Yes. I wanted to do music, but I bought a guitar and it was so complicated. I could not play keyboard or piano, so what fascinated me most about the MS-20 was the hold function. You just press a key and put it on hold, and then you can just tweak the nobs. You do not have to actually play something. You just trigger. This was what I really liked.
It's funny that you say a guitar felt so complicated. The MS-20 has all of these wires coming out of it, all of these different knobs. For a lot of people, this synth would be infinitely more overwhelming and unapproachable than a guitar.
Yeah, it is complicated, but it's also like a toy. You cannot do anything wrong.
So you learned by just twisting knobs and moving patch cables around and seeing what happened?
Yeah, exactly. There's the basic stuff, like you have two oscillators, a high-pass filter and a low-pass filter. But all these insert points, the modular side, this is something you have to experiment with. [Gestures to Max Loderbauer, with whom he shares a studio, in the next room.] He is like maniac with this, with the Buchla. This is too much for me, this goes too far from making a song.
Have you ever worked with a fully modular setup?
[Points to small row of modules on his rack.] Well, this is my attempt.
What do you use these for?
All the modular stuff I have is made more for creating drum sounds or beats with the sequencer, for making drum experiments. I am more of a drummer. I've had the 808 since 1983.
So this is your original MS-20. Is this your original 808?
Was that the machine that came next?
Yes, the 808. I have a signal-in processor here in the MS-20. That means I can just plug everything from here and do something with it.
So you had two machines for making sounds, and one of them could process sounds, too.
We had two tape recorders and made this multi-track recording—you know, recording on one tape, tape in the other and recording together with the other tape again. So we layered things and found out about new synthesizers. Of course, then I bought a sequencer—a little MFB sequencer and some effect units. We had a little mixer. I also bought this Echoplex, a tape delay.
1983. I started working as an apprentice first. I was there one and a half years. In 1985, I went to the studio where I was for the rest of my [engineering] life.
Training as a sound engineer must give you a perspective that lots of techno producers don't have these days. How do you think it rubbed off on your own productions?
Well, the thing is that I was there from the beginning. We made music without computers. There were no cell phones, there was nothing. There was not even MIDI. The 808, for example, works with sync. Lots of things did not have MIDI, and I was starting with this. But the studio experience led me into making sound, learning about sound—the sensation of sound. Feeling sound and making a picture, this is what I learned—to love to work with these elements.

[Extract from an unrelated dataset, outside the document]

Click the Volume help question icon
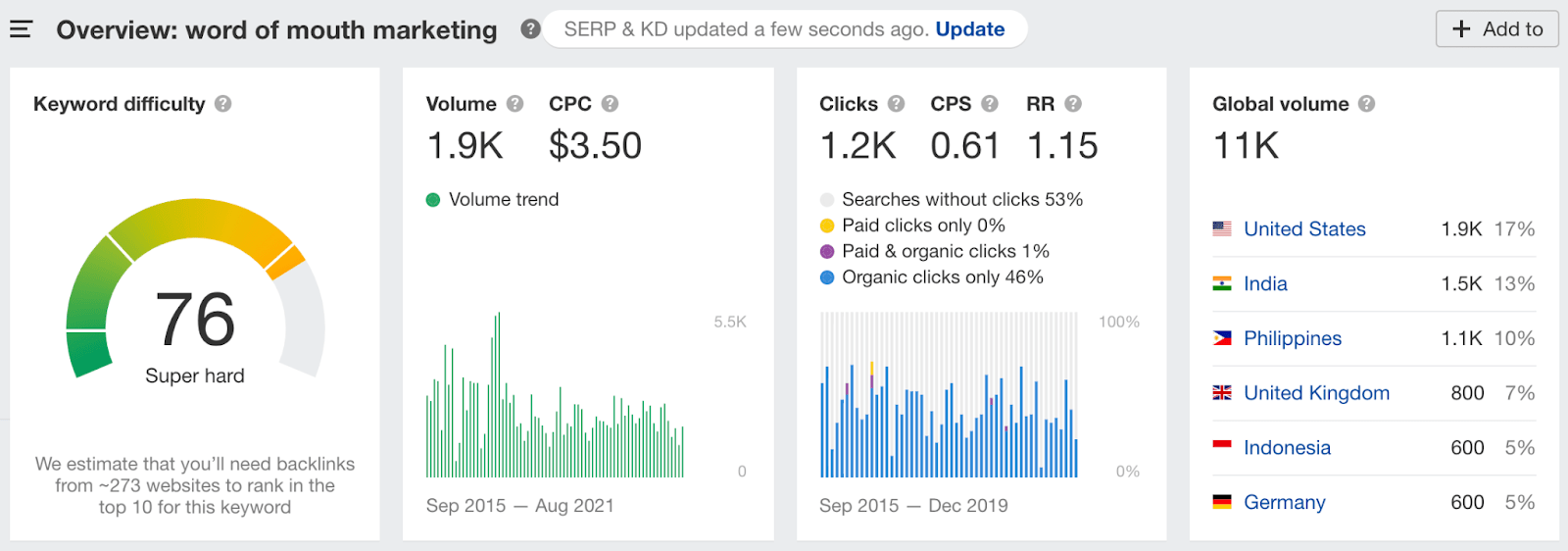 point(514,104)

It sounds like you learned how to listen there.
Yeah, for sure.
I'd imagine that plays into mixing, which is a big part of what you do now. How is that process different from producing?
Well, there's already an arrangement, the sounds are chosen. Mostly I mix stuff for friends. It's not only a job: I like the music, I have a connection with it. It is much better doing that than working for anybody and hating the music, feeling like, "Ugh, I have to mix this."

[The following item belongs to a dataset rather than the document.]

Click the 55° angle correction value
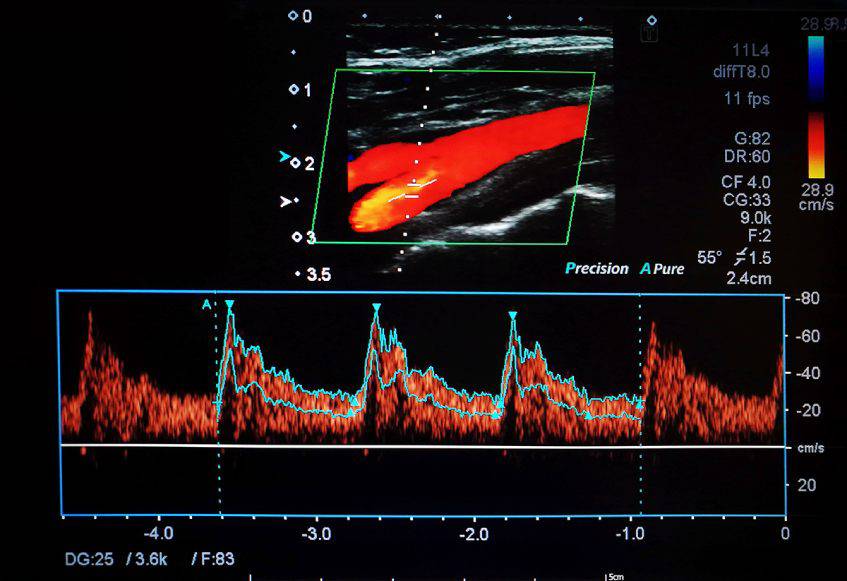Screen dimensions: 847x581 [x=708, y=257]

How do you make music you're not hugely into sound good?
You have to switch. You just have to make it sound good. Your name is on the record, so you need to get the best out of it.
What's the most common thing a mix needs when it comes to your studio?

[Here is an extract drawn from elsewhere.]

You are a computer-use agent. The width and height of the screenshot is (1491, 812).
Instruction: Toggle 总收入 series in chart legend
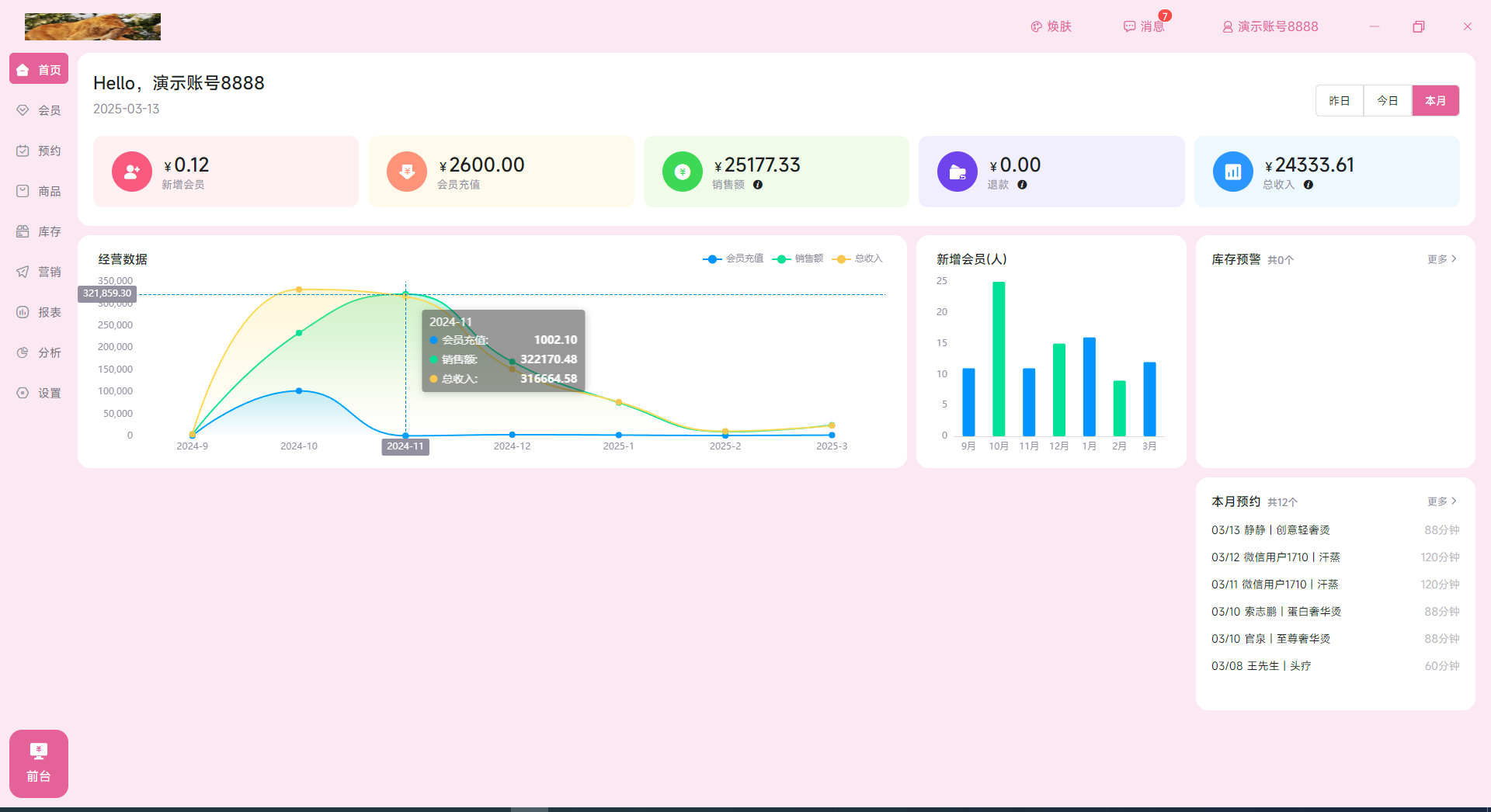[x=858, y=259]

It is hard to say. It is always different. It's not always the same thing missing. But if there is one thing, it is the dimensions in the song. Mostly guys send me two tracks out of Ableton just bounced, and it is just not open enough. I just put the separate tracks on the mix without doing anything and the spectrum is much more open, really wide and deep. Then, if you tweak something and play around with the things, it is a huge difference.
What are you working on in the studio at the moment?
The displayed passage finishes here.